--- Stored data Enclosed Below ---

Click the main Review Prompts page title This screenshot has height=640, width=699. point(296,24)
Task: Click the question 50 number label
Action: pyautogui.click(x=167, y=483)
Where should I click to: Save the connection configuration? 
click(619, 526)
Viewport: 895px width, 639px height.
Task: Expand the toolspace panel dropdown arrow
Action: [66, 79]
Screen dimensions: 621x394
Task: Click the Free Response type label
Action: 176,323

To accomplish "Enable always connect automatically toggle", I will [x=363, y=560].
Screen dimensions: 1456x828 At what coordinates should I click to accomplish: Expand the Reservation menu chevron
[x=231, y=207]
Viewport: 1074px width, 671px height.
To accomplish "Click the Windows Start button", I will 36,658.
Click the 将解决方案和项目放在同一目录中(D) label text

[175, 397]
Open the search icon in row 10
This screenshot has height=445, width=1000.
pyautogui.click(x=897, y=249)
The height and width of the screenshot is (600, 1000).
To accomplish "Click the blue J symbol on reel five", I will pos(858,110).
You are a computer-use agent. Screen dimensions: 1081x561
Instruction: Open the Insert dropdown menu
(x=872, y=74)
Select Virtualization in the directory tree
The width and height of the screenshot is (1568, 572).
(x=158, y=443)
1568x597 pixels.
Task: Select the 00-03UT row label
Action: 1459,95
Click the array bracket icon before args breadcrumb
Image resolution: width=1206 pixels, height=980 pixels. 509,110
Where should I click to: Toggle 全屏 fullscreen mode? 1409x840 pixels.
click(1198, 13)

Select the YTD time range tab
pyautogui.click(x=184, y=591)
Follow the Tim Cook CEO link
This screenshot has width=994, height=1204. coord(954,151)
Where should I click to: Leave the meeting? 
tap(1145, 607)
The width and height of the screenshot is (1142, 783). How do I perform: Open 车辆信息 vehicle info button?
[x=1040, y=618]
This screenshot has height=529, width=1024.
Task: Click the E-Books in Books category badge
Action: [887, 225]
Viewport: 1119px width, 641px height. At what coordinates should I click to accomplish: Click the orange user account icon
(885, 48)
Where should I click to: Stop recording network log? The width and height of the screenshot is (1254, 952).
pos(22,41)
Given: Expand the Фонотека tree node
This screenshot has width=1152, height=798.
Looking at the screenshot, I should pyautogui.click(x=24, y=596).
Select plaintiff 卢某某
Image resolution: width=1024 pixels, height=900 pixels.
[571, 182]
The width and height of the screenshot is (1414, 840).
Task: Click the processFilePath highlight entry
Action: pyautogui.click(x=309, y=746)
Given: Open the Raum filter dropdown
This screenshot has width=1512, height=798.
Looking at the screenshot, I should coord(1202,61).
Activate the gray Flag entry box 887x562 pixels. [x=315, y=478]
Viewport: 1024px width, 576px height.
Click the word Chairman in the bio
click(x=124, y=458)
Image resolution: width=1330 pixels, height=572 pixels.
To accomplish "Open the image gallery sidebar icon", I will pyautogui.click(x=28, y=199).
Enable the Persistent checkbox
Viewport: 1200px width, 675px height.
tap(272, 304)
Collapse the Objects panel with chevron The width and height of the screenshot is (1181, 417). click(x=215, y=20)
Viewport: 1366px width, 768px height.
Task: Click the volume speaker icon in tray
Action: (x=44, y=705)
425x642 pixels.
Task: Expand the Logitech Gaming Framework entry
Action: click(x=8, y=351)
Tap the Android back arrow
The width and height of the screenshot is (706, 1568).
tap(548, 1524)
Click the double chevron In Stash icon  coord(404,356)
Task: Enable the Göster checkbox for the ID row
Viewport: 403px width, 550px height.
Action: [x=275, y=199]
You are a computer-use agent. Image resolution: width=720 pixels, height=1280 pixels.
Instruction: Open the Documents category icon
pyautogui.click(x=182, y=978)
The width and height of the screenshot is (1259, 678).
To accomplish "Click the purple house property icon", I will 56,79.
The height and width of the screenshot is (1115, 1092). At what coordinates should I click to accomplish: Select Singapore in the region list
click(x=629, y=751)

--- End of Enclosed Stored data ---

* [Exercise]
Look through the entries above, and wherever a line holds the string "agent", copy it.

* [Expected answer]
You are a computer-use agent. Screen dimensions: 1081x561
You are a computer-use agent. Image resolution: width=720 pixels, height=1280 pixels.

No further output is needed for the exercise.